> [Request] Give the records as a two-column CSV with the header input,output, one row per record. Start with the line containing "Where should I click to: Switch" and go through the end of the records, putting each text and its answer in its own quoted field with any line breaks turned into spaces.

> [The input]
====
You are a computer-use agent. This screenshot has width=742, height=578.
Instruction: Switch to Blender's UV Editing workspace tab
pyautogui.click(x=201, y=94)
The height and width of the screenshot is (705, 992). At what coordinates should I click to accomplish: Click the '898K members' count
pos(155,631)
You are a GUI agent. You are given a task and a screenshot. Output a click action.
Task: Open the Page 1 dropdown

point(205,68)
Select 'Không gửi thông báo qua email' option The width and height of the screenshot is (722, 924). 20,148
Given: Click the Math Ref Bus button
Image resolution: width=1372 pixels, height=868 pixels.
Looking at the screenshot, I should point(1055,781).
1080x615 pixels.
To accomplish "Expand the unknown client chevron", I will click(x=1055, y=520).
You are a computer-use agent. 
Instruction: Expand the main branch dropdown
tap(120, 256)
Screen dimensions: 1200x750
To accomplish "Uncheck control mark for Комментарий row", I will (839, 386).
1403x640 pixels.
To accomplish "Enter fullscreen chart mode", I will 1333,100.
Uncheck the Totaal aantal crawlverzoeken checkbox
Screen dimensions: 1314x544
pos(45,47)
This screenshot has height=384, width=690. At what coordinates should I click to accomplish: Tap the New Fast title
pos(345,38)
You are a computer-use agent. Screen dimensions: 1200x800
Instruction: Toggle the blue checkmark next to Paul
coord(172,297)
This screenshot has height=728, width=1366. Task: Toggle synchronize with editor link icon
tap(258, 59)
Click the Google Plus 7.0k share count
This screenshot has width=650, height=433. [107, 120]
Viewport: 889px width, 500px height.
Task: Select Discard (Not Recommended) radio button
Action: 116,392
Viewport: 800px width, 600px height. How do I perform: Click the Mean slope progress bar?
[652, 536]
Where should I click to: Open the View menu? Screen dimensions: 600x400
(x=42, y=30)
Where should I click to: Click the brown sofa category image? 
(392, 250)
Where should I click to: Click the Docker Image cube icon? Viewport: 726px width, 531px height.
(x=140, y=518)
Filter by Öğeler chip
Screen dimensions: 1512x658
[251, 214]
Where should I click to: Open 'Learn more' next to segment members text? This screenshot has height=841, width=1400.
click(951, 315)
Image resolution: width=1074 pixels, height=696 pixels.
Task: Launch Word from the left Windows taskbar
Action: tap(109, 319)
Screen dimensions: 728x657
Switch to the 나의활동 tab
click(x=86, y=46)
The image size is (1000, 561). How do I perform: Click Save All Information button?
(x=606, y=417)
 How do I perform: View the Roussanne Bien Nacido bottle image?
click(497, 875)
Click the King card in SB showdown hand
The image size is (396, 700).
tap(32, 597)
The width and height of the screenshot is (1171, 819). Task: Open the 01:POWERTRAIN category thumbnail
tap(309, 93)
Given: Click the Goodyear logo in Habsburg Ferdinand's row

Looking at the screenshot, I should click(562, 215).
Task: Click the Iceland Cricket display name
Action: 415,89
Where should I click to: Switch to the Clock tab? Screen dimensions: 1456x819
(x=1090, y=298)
====
> [Response for this exercise]
input,output
"Where should I click to: Switch to the Clock tab? Screen dimensions: 1456x819","(x=1090, y=298)"